Monday, December 1, 2014

Dark Eden - Chris Beckett


Date Started: 11/28/14
Date Finished: 12/1/14

Ok, I had no idea what I was getting into with this book. I was intrigued by the premise and that was about all I knew. Apparently this has been big in the UK? So here is what the back of the book says (in part): 

On the alien, sunless planet they call Eden, the 532 members of the Family take shelter beneath the light and warmth of the Forest’s lantern trees. Beyond the Forest lie the mountains of the Snowy Dark and a cold so bitter and a night so profound that no man has ever crossed it. 

The Oldest among the Family recount legends of a world where light came from the sky, where men and women made boats that could cross the stars. These ships brought us here, the Oldest say—and the Family must only wait for the travelers to return. 

But young John Redlantern will break the laws of Eden, shatter the Family and change history. He will abandon the old ways, venture into the Dark...and discover the truth about their world.

SPOILERS AHEAD:

This is a brutal, stark existence. Everyone is inbred, because everyone came from two people (get it, "Eden"?). And it's sad because they talk about things from Earth, stories passed down from the original two, Tommy and Angela - and yet they have no idea what those things are or if people from Earth will ever come back for them (though that's what they hope for beyond anything). 
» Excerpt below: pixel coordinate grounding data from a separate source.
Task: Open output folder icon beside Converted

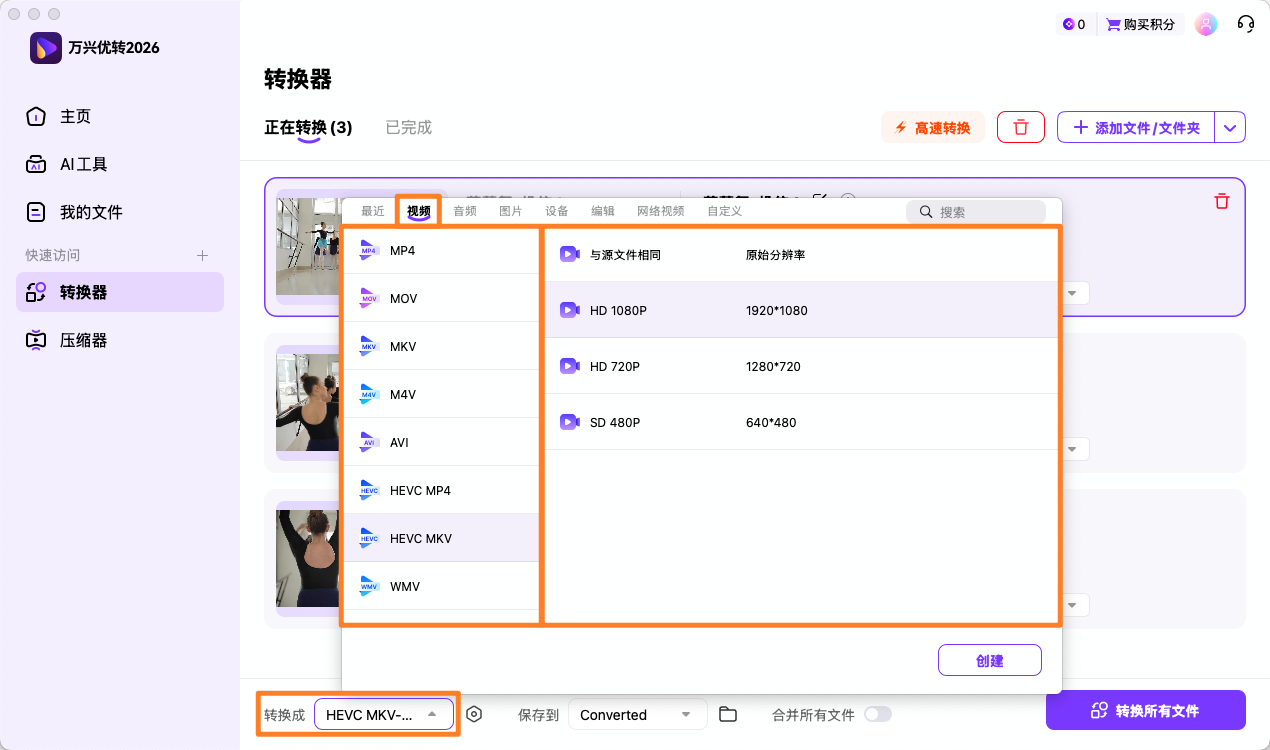Action: pyautogui.click(x=727, y=714)
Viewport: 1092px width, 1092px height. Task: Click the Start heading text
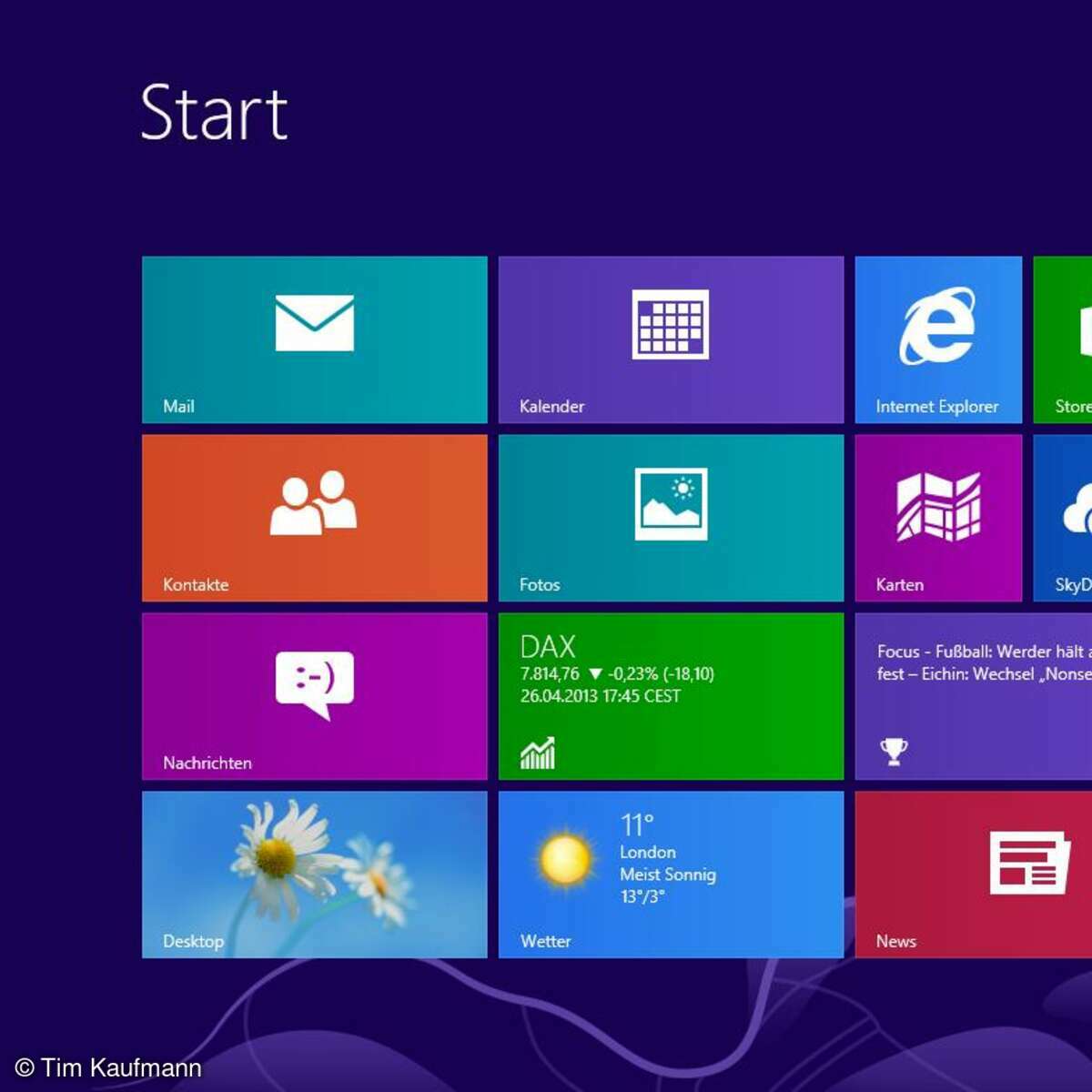pos(214,113)
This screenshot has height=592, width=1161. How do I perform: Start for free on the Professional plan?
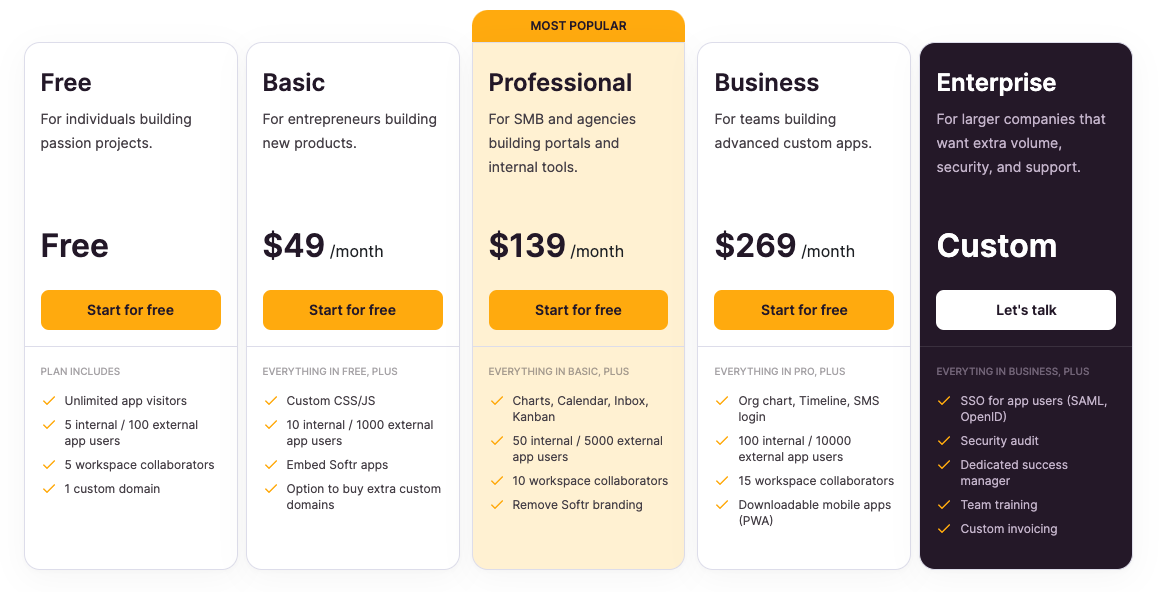[x=578, y=310]
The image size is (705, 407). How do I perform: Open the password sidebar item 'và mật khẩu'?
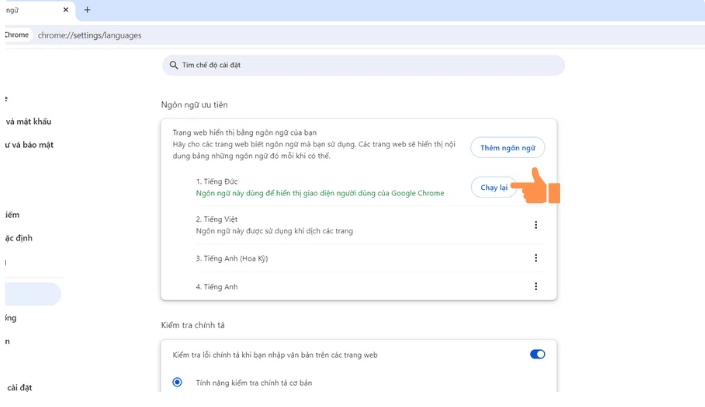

This story is dystopian in nature and the narrators are all teens...but while other dystopian books stick to a lot of the same social norms, this one does not. Sex isn't sex, it's a "slip", and it doesn't have any meaning, really, beyond the rules that you're not to do it if it's unwanted and old men aren't to do it with young girls. But otherwise it's pretty meaningless and kids have no idea who their dads are. So that element of this book was...disturbing, at least to me. It's like the future I never want for my kids, basically. 

Set against this horrible reality is the main narrator, John Redlantern, who realizes that food is running out and they can't keep doing the same thing forever. Long story short, he gets kicked out of Family, a bunch of kids defect to be with them, and he convinces them to cross over the Snowy Dark - which they do, successfully, and find a forest larger than any of them could imagine, which will sustain far greater numbers than where they came from. At the end of the book they also find the ship that had set out to go back to Earth...meaning that no one from Earth knows they are there or that they exist. And in the face of that, they decide to push on in this life - the only life -they've ever known. Bleak.

I'm not gonna lie - I really wanted a ship from Earth to come and find them and for the book to end with them seeing the sun for the first time. But hey, as books go, this one was good. It was like Clockwork Orange mixed with Lord of the Flies mixed with The Giver. An interesting read.